HYDE161
Go Kart Champion
While this is true I still see a potential issue with running a catch can with the front and rear lines configured this way while still utilizing the OEM PCV setup. In a completely stock car at idle, the vacuum in the intake manifold pulls in fresh air via the front (manifold) line through the PCV from the rear line connected to the intake pipe just before the turbo. When a completely stock engine produces boost it closes the check valve connected to the front (manifold) line of the OEM PCV and the engine then draws the crankcase vapors through the rear hose connected to the intake pipe, effectively reversing the direction of flow between idle and boost conditions.
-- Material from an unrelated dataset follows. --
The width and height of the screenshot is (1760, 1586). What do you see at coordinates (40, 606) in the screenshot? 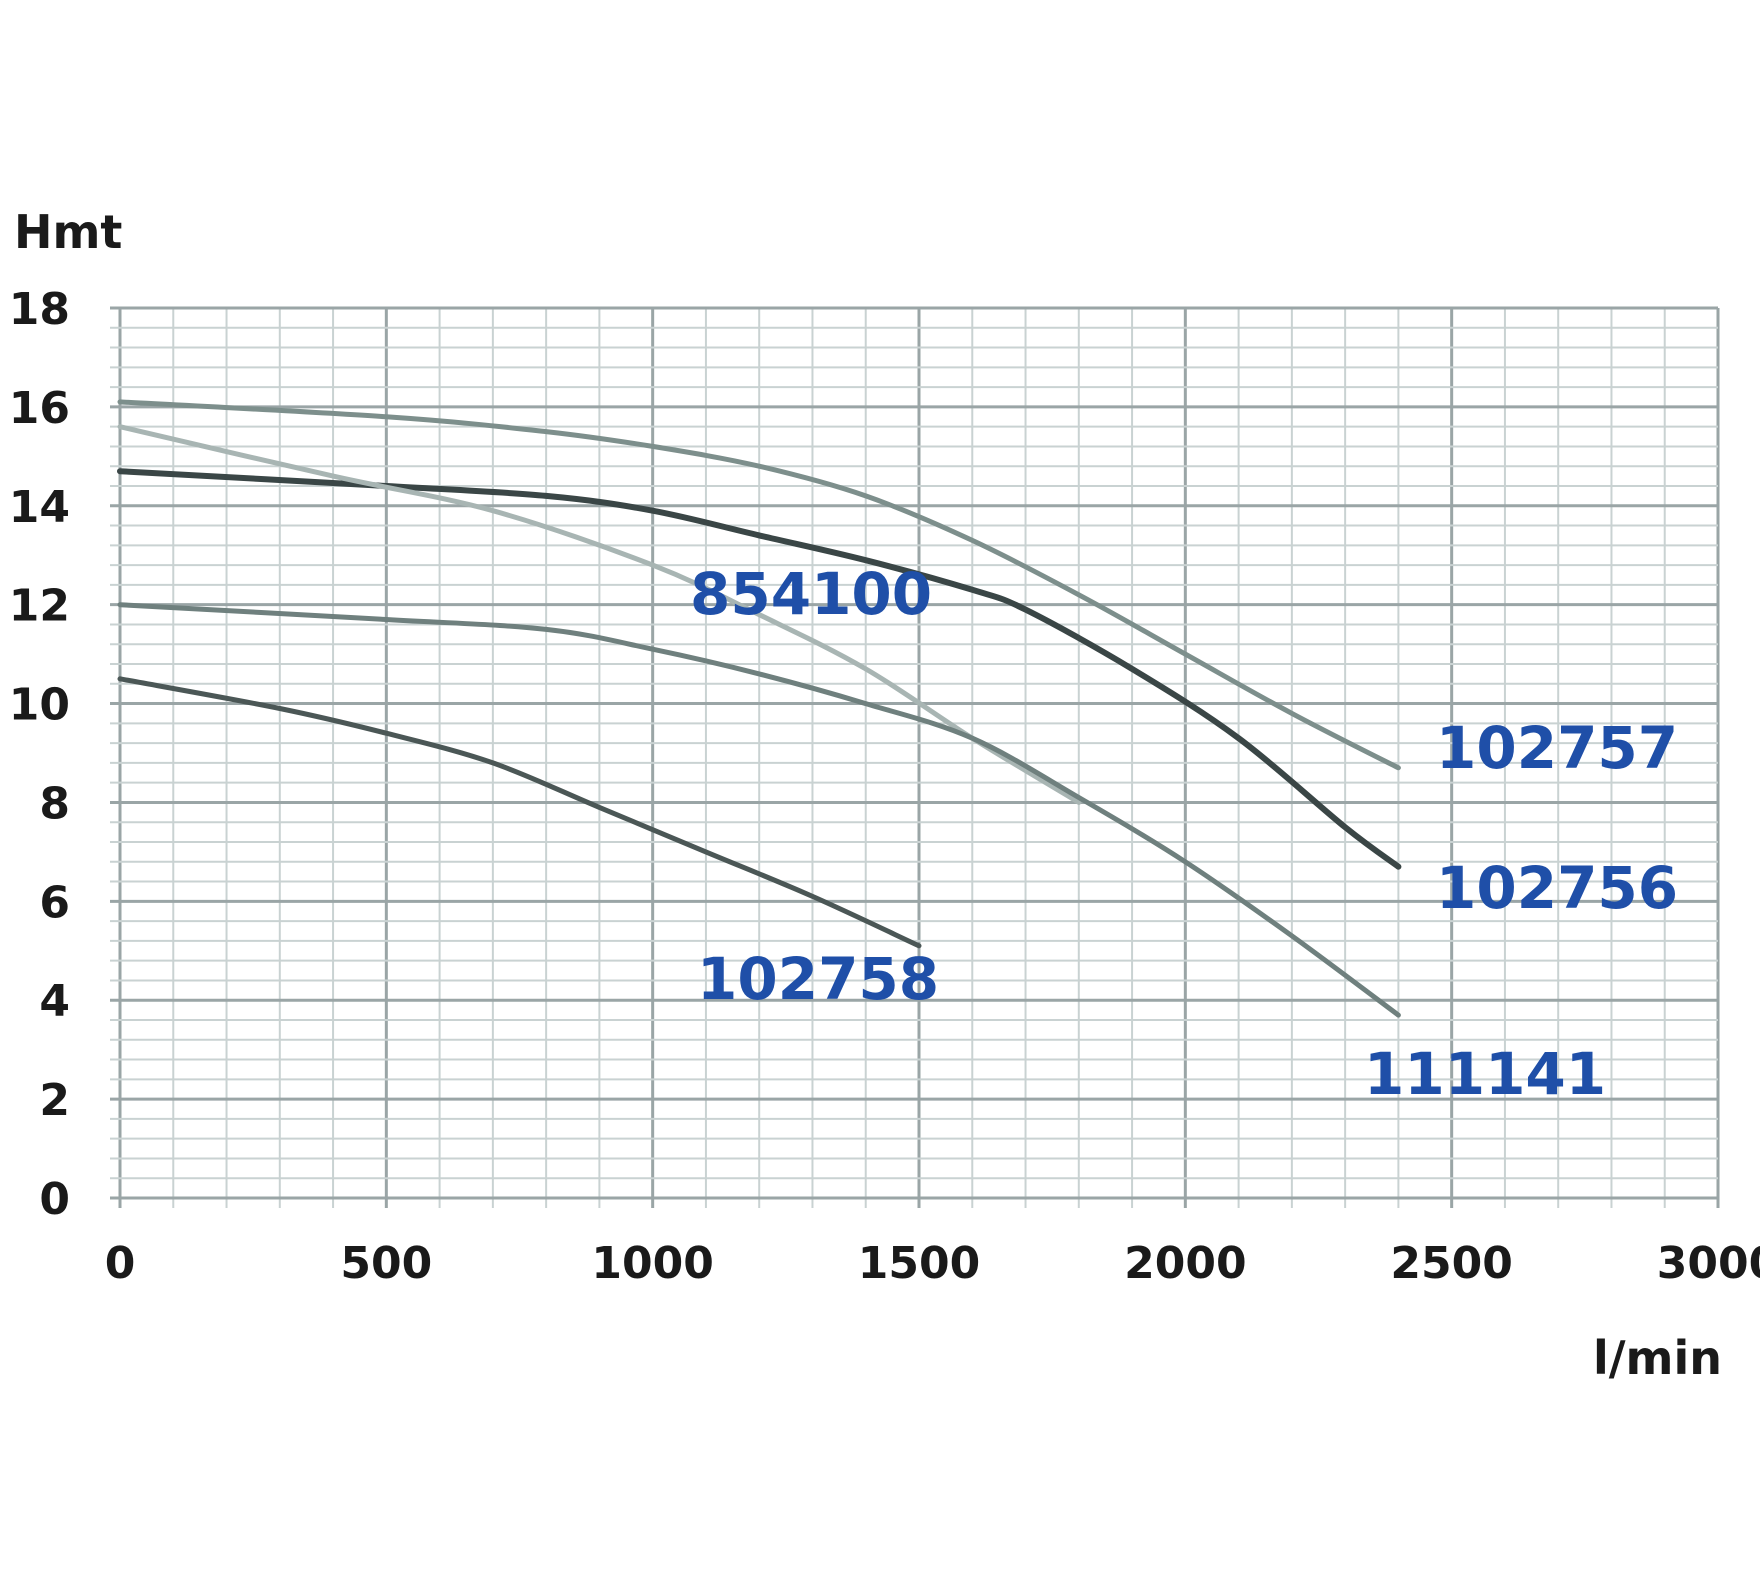
I see `y-tick-label: 12` at bounding box center [40, 606].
With the modified routing of the APR CC setup (and other CC manufacturers), there is no fresh air being drawn into the crankcase at idle. Would this not cause a slight pull or vacuum in the crankcase at idle thus stressing the seals over time? Perhaps this pressure is negligible or I'm just flat out wrong? I've always been paranoid about the all-too common RMS failure and I really don't want to pull the trans to replace it. If that happened I would have no excuse not to do an LSD, clutch packs, flywheel and TCU tune at that point right?
I hope you follow me on this..... I'm hoping I'm missing something somewhere with how this works but I've played around with several new and used PCV units to figure out how it works. I really want to find the best fix to prevent oil build up in the intake track. I've pulled the boost tubes several times for random maintenance and oil has always been present. When I did a carbon clean I ended up replacing the factory intake manifold with the latest revision because so much oil was caked on the inside I didn't want to waste a bunch of time attempting to clean it all out.
You're 100% correct, blocking off the front of the PCV elevates crankcase pressure. I now run the ECS CC which has the best configuration, the only change is I had a 100psi check valve added into the connection between the PCV and intake manifold so the PCV gets it's vacuum but will not see boost (or boost levels on a big turbo that will break the PCV over time.